10 ans que pour gérer cette désolante catastrophe on bricole, on sacrifie, on se sacrifie.
Le gouvernement japonais aimerait tellement tourner la page (cf les JO comme symbole d'un retour à la normale) et faire oublier quelques mythes « japonais » : la sécurité par exemple ! Ou encore : « la grande solidarité en vigueur dans le milieu du nucléaire. Cet unanimisme lénifiant et cette confiance parfois irraisonnée au sujet de la sécurité de la filière, sur le refus, jamais formulé, mais réel et répété, de mener un débat ouvert sur les centrales nucléaires » (p.182)
Suite à la catastrophe, certains sont passés de l‘aveuglement à la défiance. La complaisance est propre au milieu nucléaire nippon. Genshimura ou le village nucléaire nippon, qui « s'est affairé à bâtir le mythe de la sécurité et de l'usage pacifique de l'atome depuis la cellule villageoise jusqu'au sommet de l'état. » (p. 198) Et même si certains s'en offensent il y a une « continuité logique » (p.200) entre l'acte guerrier et l'accident industriel. Et à bien y réfléchir, le même monde a produit Hiroshima, Nagasaki, Tchernobyl, Fukushima.
Le livre du journaliste
Arnaud Vaulerin, alors correspondant pour Libération, se consacre aux débuts de cet après (« le temps des sauveteurs est fini. Maintenant au tour des nettoyeurs, des décontaminateurs », p. 15) soit depuis le début de l'année 2013 ; cette enquête s'étalant sur deux ans.
Il décrit ce qui existe et gangrène toute industrie nucléaire (quelque soit le pays), empêchant toute transparence : la loi du silence. Silence de ceux sur qui a enquêté le journaliste, les ouvriers dont il fait le portrait, ces hommes dont il cache l'identité : « il règne un climat de peur et de pression. Plusieurs de ces collègues avaient vu leurs contrats s'achever brutalement » (p. 117). Pas de clou qui dépasse au Japon : « on se tait et on encaisse. » (p.95)
Sacrifiés ces ouvriers : ce n'est pas beau ce qui se trame dans la sous-traitance (sous payés, pas de vrais contrats ni de détails sur les missions, mauvaise protection sanitaire) : « les lois sur la sécurité de l'emploi et le travail intérimaire ont été violées à plusieurs reprises » raconte un syndicaliste (p.114)
Mais beaucoup arrivent à Fukushima parce qu'il faut bien vivre, et ferment les yeux pour garder un boulot, ou s'habituent : « au départ, tu as peur pour 10 microsieverts.

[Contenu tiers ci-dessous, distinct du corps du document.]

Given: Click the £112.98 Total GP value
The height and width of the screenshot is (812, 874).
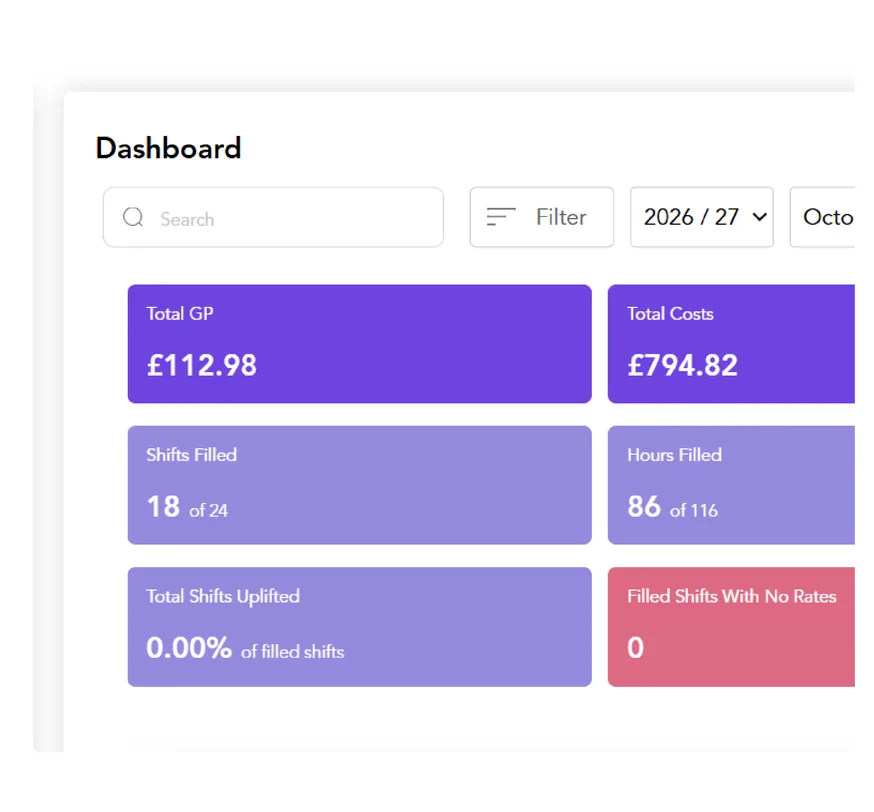Looking at the screenshot, I should pyautogui.click(x=202, y=366).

Et puis très vite, plus rien. Tu t'habitues à toutes ces normes, tu oublies. Mais il ne faut pas s'habituer, il faut avoir peur. Après, si tu es normal, tu arrêtes vite ce travail et tu t'en vas. » (p.133)
Tepco refile le boulot à la sous-traitance (« en privilégiant le moins-disant social », p. 162), et se dédouane : l'entreprise « est en haut d'une pyramide dont elle ne voit ni les fondations ni les centaines de bras qui la portent » (p. 118). Face à cette course aux profits que font certaines de ses boites de sous-traitance, gouvernement et Tepco ferment les yeux.

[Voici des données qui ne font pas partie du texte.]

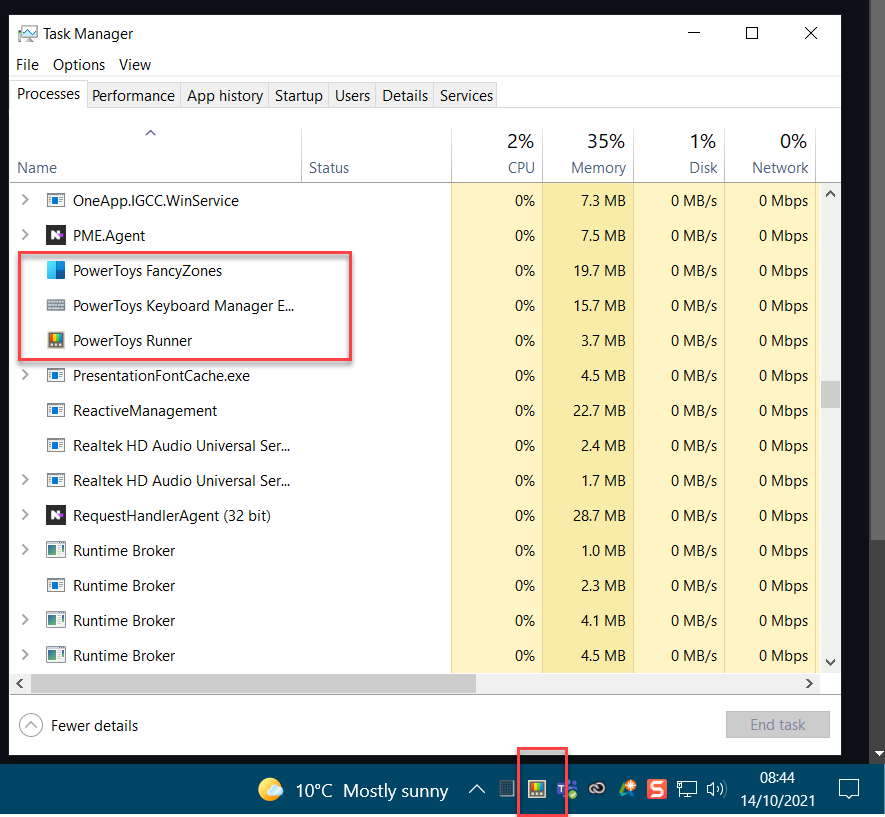885x817 pixels.
Task: Open PowerToys Runner from the system tray
Action: 538,788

L'argent pour ces hommes passe avant tout, avant leur santé, et comme le rappelle
Arnaud Vaulerin, au Japon, on ne se singularise pas, on ne se démarque pas du groupe : très peu évoqueront leurs santés. Et toujours le risque du licenciement. Ils sont jetables (cf p. 36), corvéables, leur « corps semble être devenu un outil, un maillon de la grande machinerie, une pièce détachée que l'on change quand elle ne fait plus l'affaire. » (p. 132)
Et quand il est rappelé qu'au début des opérations de sauvetage il n'y avait quasi pas d'appareils de mesure de la radioactivité !
Ce n'est qu'un exemple du Bricolage, de l'Incurie, du Laxisme…
Que l'entreprise Tepco soit un mouton noir ne date pas d'hier (cf ses violations des règles de sécurité depuis les années 70 rappelées au chapitre 11). Il faut ajouter que son discrédit s'est aussi reporté sur ses employés qui ont pris de plein fouet le rejet de la communauté, l'ostracisme ( cf portrait d'un ancien cadre au chapitre 9).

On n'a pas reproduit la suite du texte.